Jacopo y Francesco subieron también a sus corceles y los dirigieron hacia la puerta norte, que los guardias de los Pazzi empezaban a abrir ya.

—¡Que el Padre del Saber nos guíe a todos! —exclamó Rodrigo.

Las puertas se cerraron a sus espaldas. Ezio se preguntó si no sería aquélla una buena oportunidad para intentar acabar con Vieri, pero estaba excesivamente protegido por sus guardias y pensó, además, que sería mejor capturarlo vivo para interrogarlo. Tomó mentalmente nota de los nombres que había oído con la intención de añadirlos a la lista de enemigos de su padre, pues era evidente que había una conspiración en marcha en la que estaban todos implicados.

Sus pensamientos se vieron interrumpidos por la llegada de otro escuadrón de guardias de Pazzi, el líder de los cuales se acercó corriendo a Vieri.

—¿Qué sucede? —preguntó Vieri.

Commandante, traigo malas noticias. Los hombres de Mario Auditore han superado nuestras últimas defensas.

Vieri rio socarronamente.

—Eso es lo que él piensa. Pero ya ves —indicó con un gesto la enorme cantidad de hombres que tenía a su alrededor—, tenemos más hombres recién llegados de Florencia. ¡Expulsaremos a esa alimaña de San Gimignano antes de que acabe el día!

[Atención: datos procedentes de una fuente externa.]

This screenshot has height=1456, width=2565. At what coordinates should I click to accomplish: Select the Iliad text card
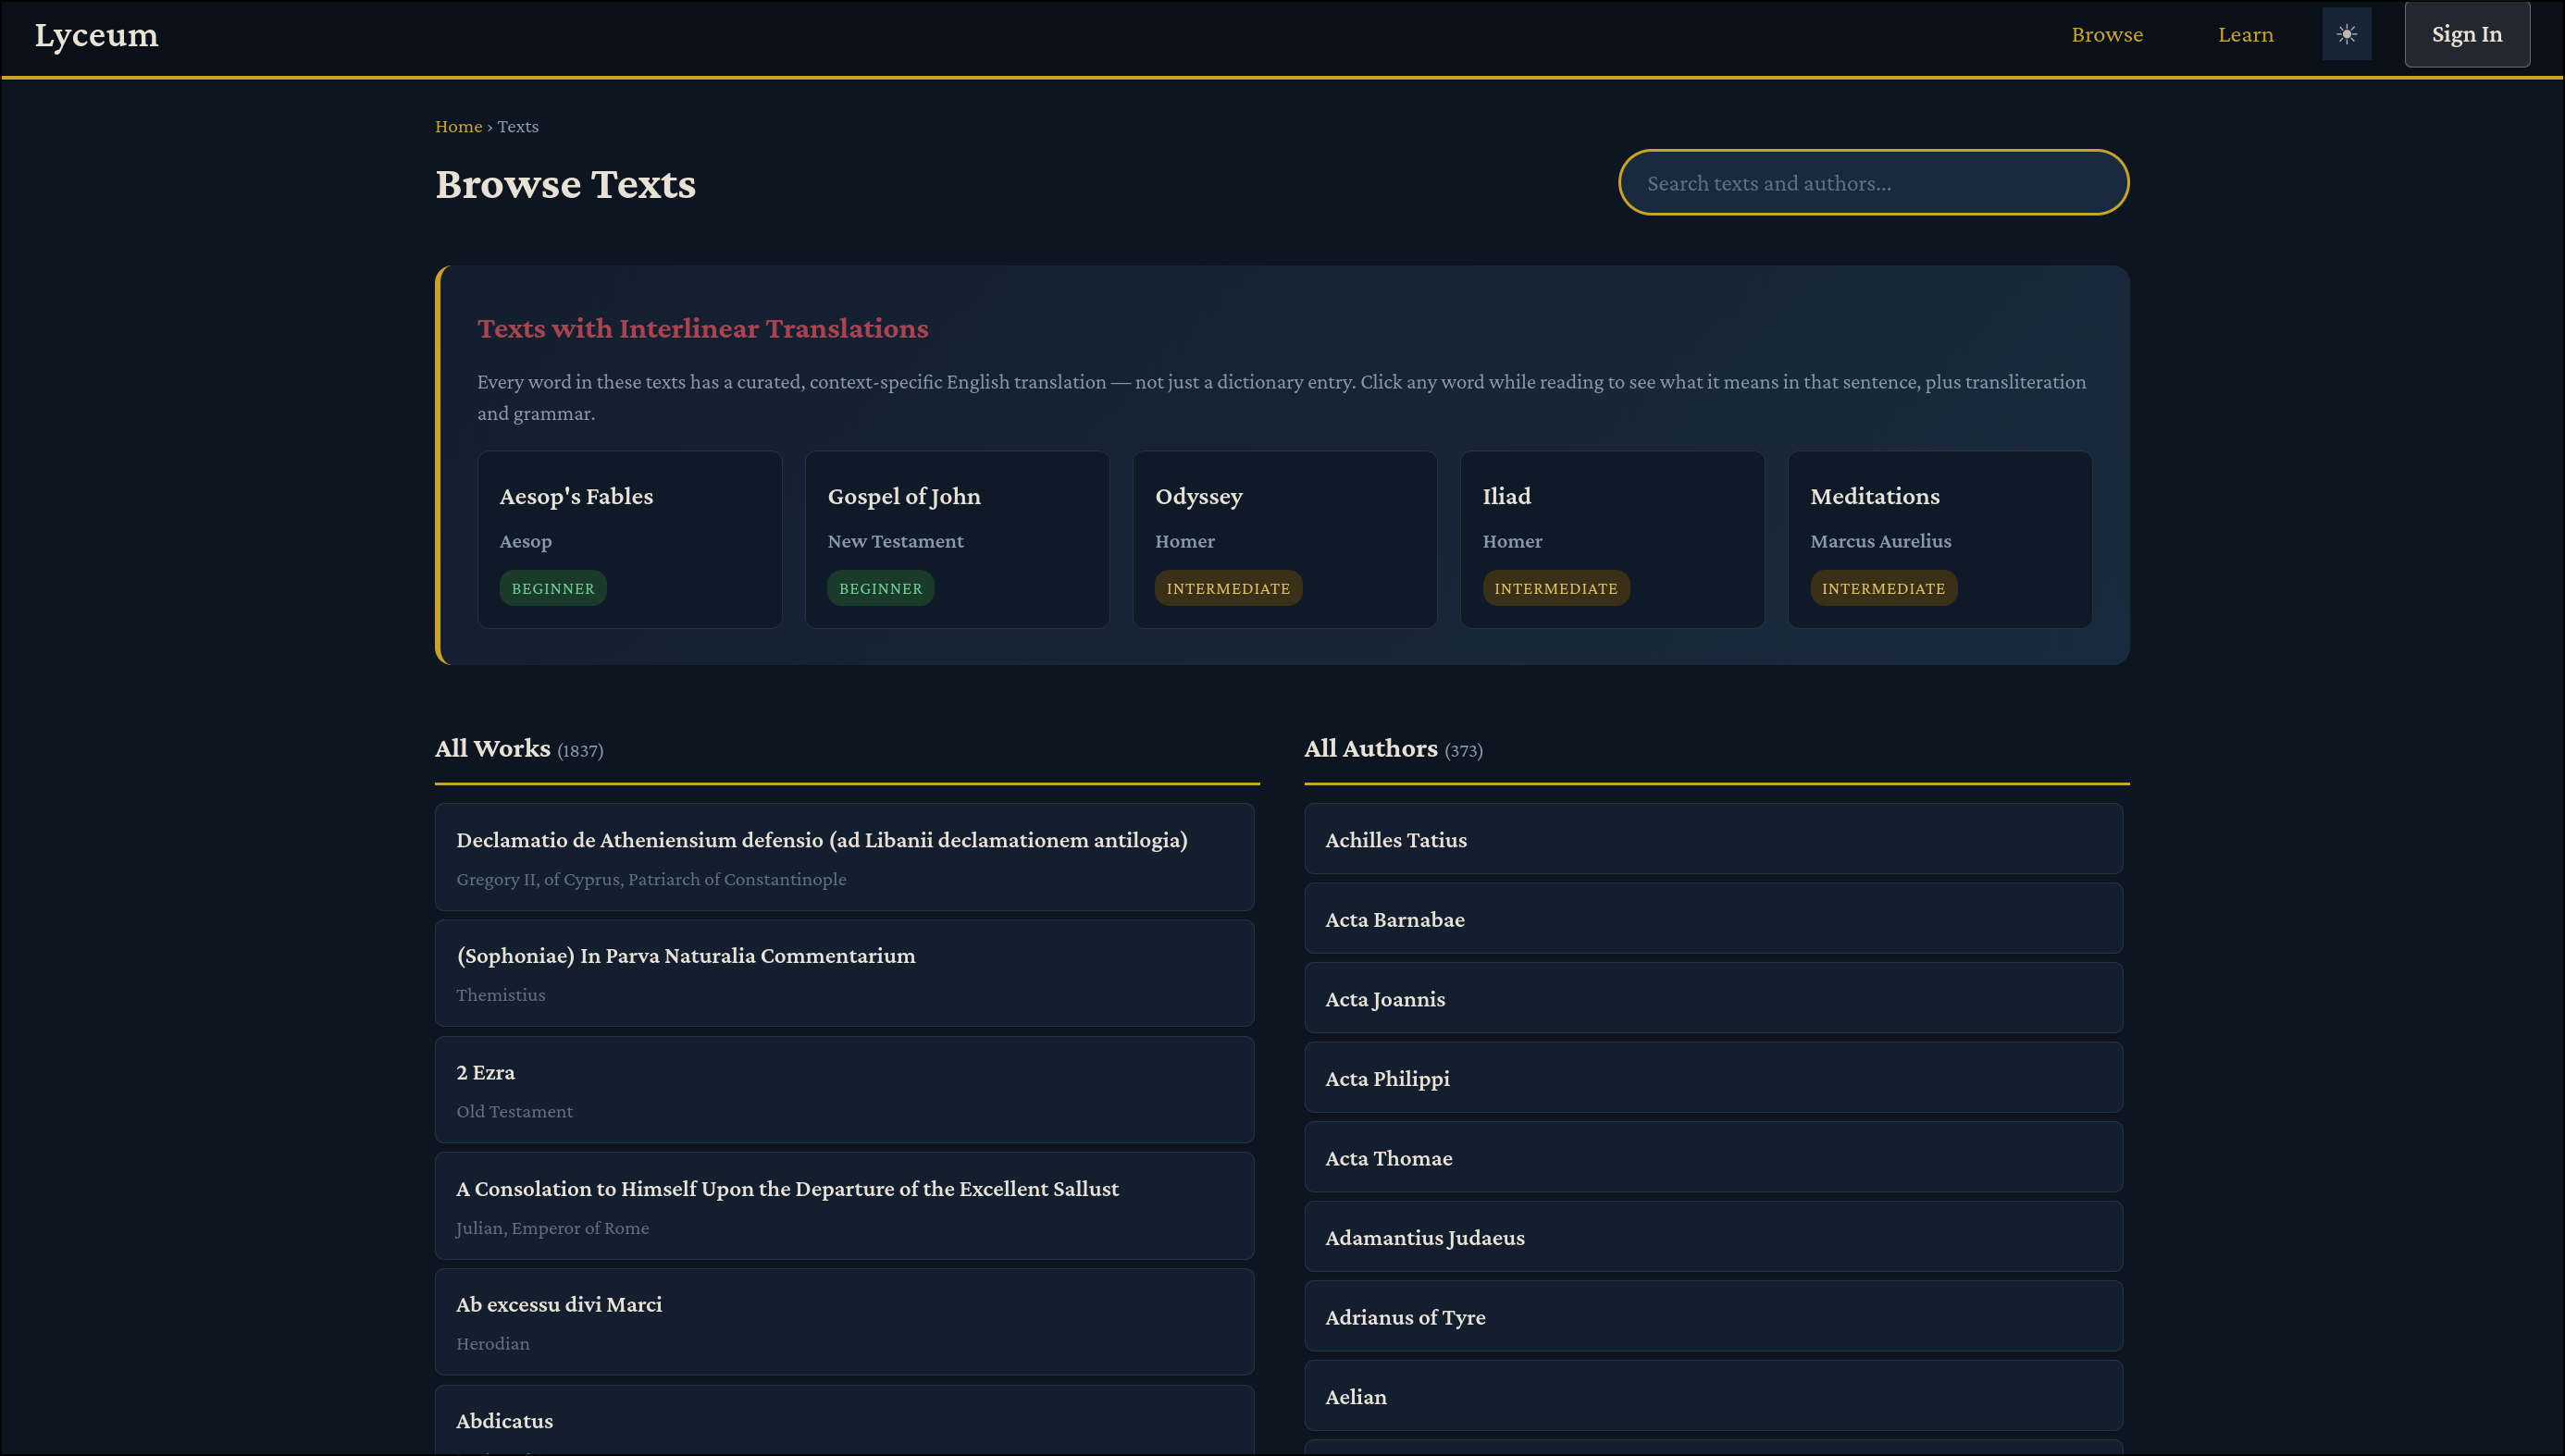click(1611, 539)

Levantó la voz para dirigirse a los soldados allí reunidos y gritó:

—¡Corred a enfrentaros al enemigo! ¡Aplastadlos a todos como la escoria que son!

Con un ronco grito de guerra, la milicia de Pazzi formó bajo el mando de sus oficiales y abandonó la puerta norte en dirección sur para atravesar la ciudad y enfrentarse a los condottieri de Mario. Ezio rezó para que no pillaran desprevenido a su tío, pues los hombres de Pazzi los superaban con creces en número. Pero Vieri se había quedado allí y en aquel momento solo, a excepción de su guardaespaldas personal, se dirigía de nuevo al palazzo. Sin duda tenía aún asuntos pendientes de la reunión que solucionar. O tal vez volviera a entrar para recoger su armadura y sumarse a la refriega. Fuera como fuese, estaba a punto de salir el sol. Era ahora o nunca. Ezio emergió de la oscuridad y se retiró la capucha de la cabeza.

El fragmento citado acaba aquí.